Hi everyone,
Posted a little while back when contemplating leaving husband after several years of being unhappy. We have DD together how is 7.
I did eventually leave with DD and we're current;y staying at my Mom's (a challenge in itself at times). It's taken a while but I possibly finally have a rental property that I may be getting the keys to next week once final checks done.
DD had taken it all in her stride and even said a couple of times that she is looking forward to getting new house. She's been seeing plenty of her Dad but just recently I feel she's missing home and her Dad and would prefer to just go back home. She said as much today after I picked her up from him. Hubby has really been putting on me emotionally saying I'm causing deep emotional mental issues for DD, that she was taken from her home and neither she nor him had a choice in the matter. Also that I'm the one causing all of this pain and that it makes no sense what I'm doing. His Mom is quite ill too currently with cancer. I asked how she was earlier and he told me she is making herself ill with worry about our situation and gave me a look as if to say 'that's on you too'.

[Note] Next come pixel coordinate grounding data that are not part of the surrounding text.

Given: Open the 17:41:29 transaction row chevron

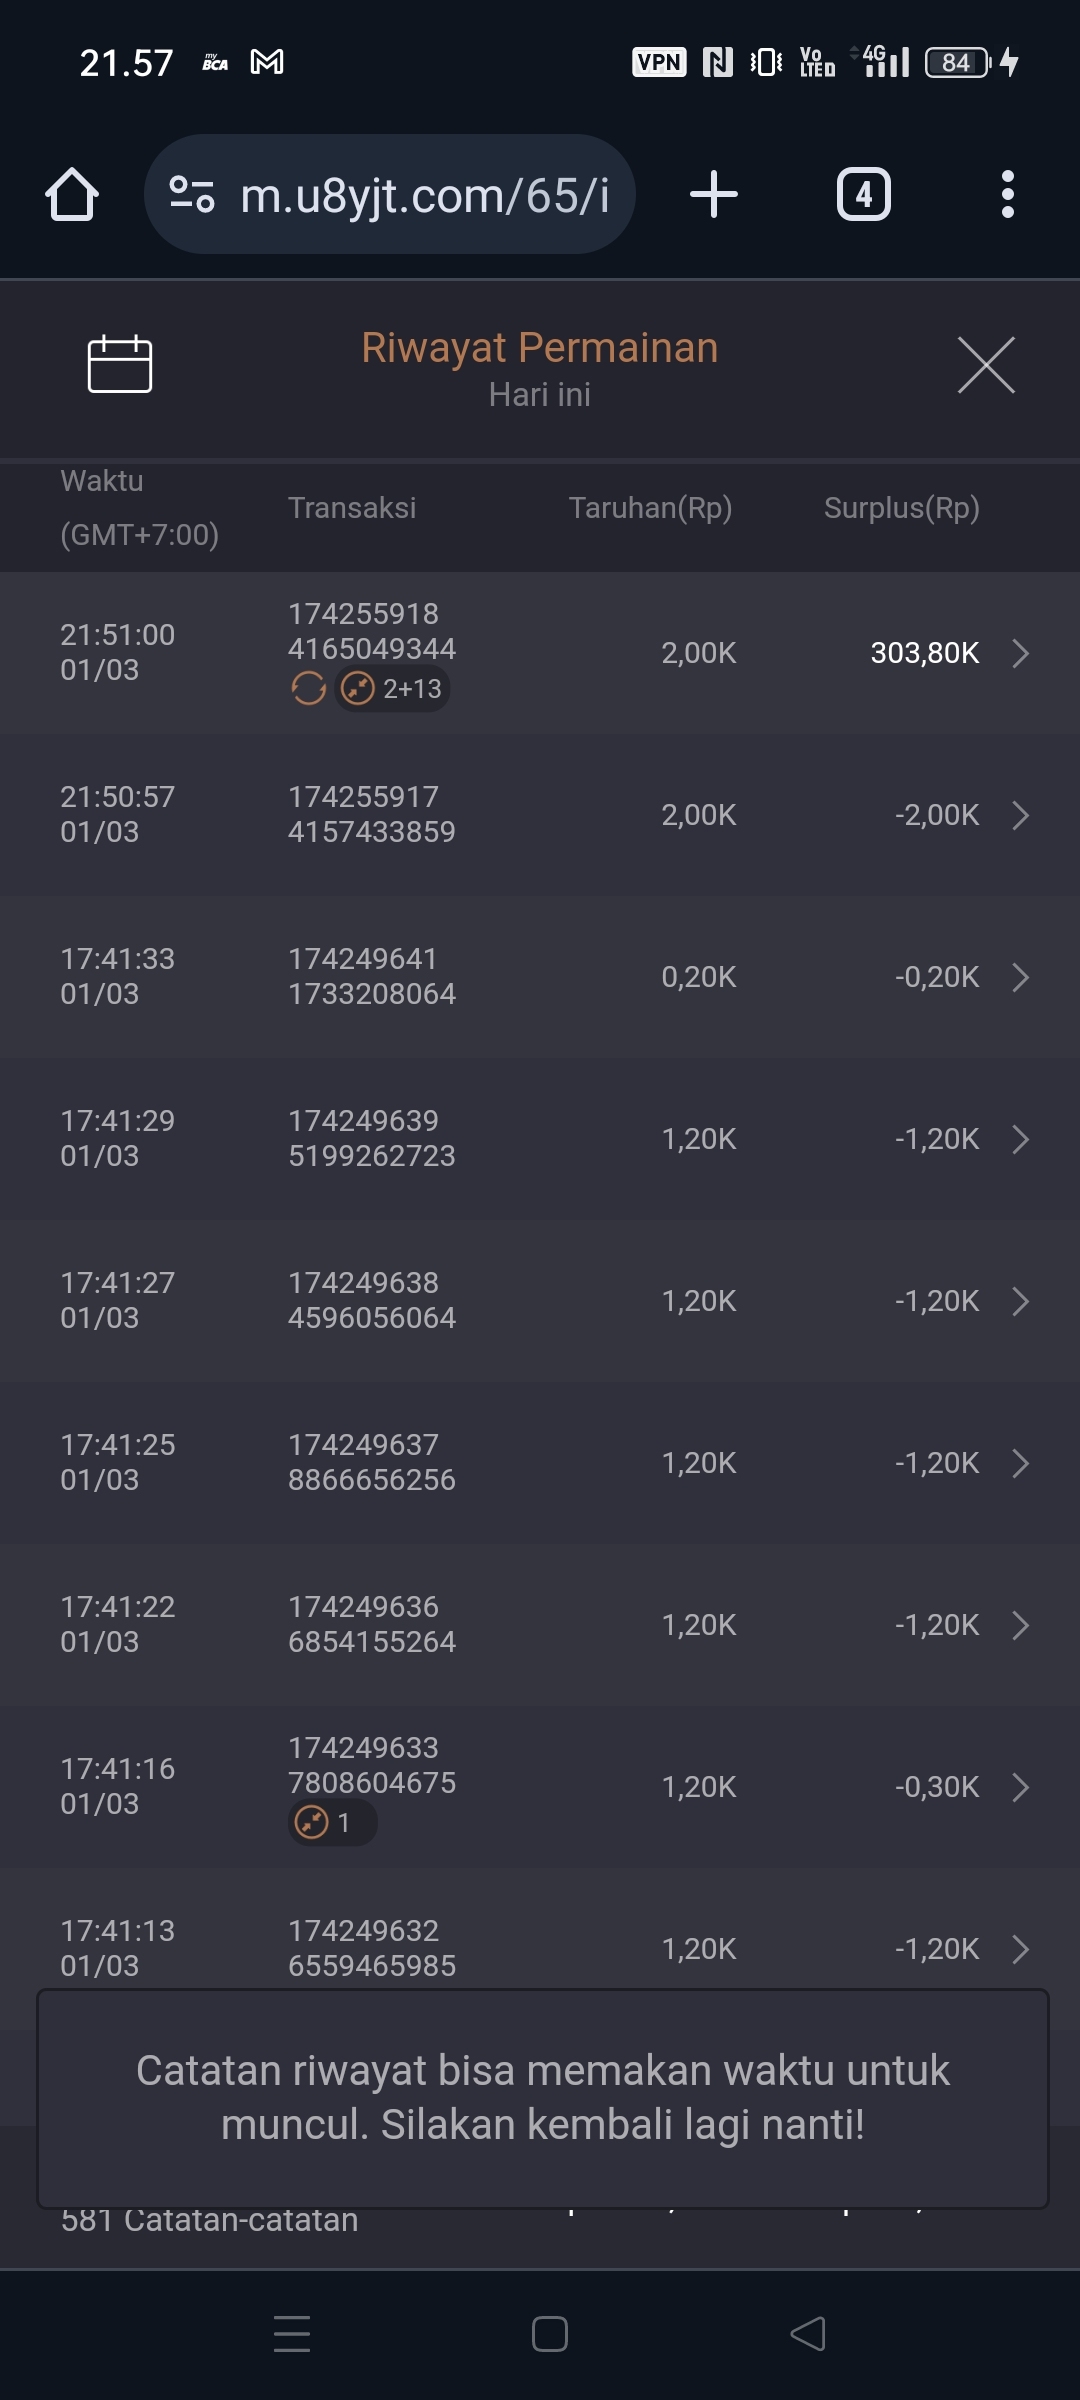Looking at the screenshot, I should [1020, 1139].
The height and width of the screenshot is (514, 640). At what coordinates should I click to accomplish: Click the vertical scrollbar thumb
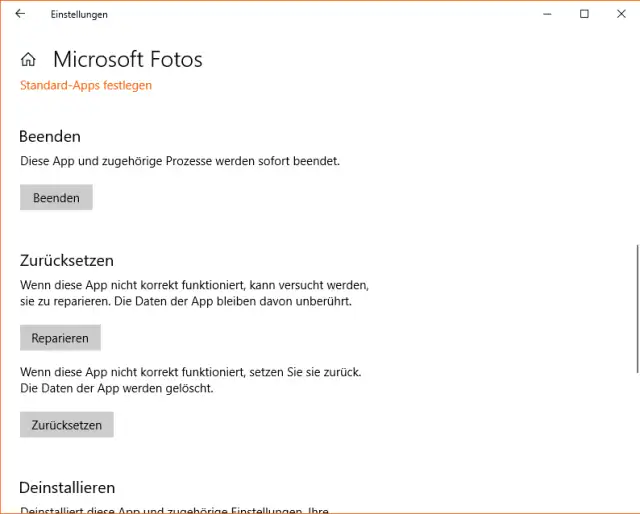click(x=636, y=305)
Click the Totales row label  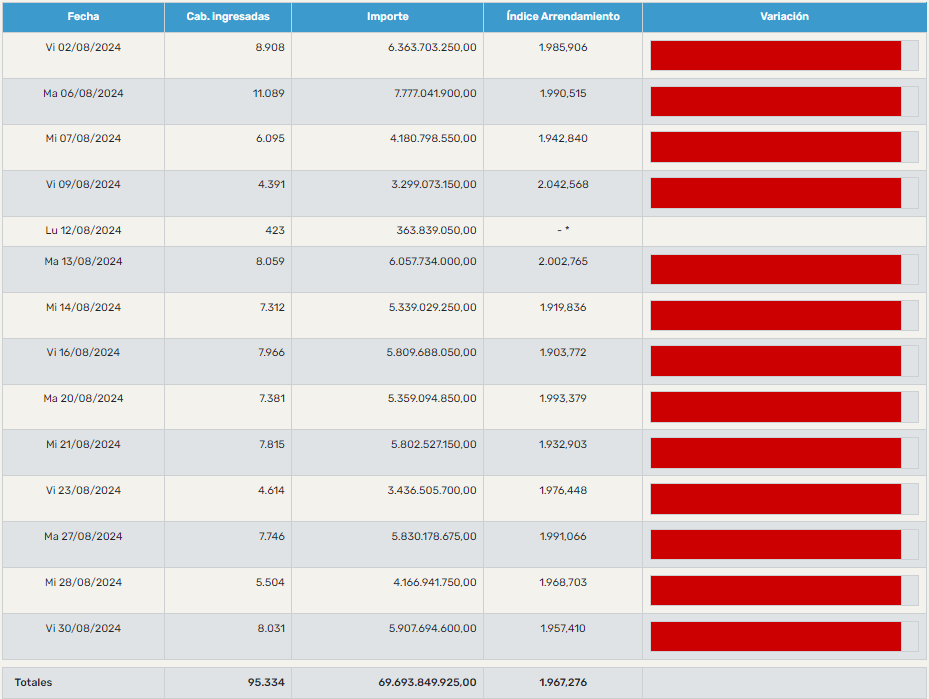point(34,683)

He can be very pleasant and polite but the second I stand up to him on something he turns. I feel he's putting on DD emotionally sometimes when he sees her, clinging to her and sadly telling her how much he misses her etc.
I'm just struggling at the moment and think he may have got inside my head, as I feel bad for DD now and feel I'm depriving her of that family unit, of the family holidays, of her home etc etc.
I don't want to be with him at all but I have nothing against being his friend although I know he wants more. He's quite Jekyl and Hyde. I think I'm missing familiarity and security (even though he hasn't worked since December), and scared about how this pans out for everyone. I feel a lot of guilt is being stacked ready for me and I'm finding it hard.
Anyone else been there and have any words of encouragement? Just feel so alone at the moment and my Mother is a difficult character to live with, very oppressive so I think this is getting me down too.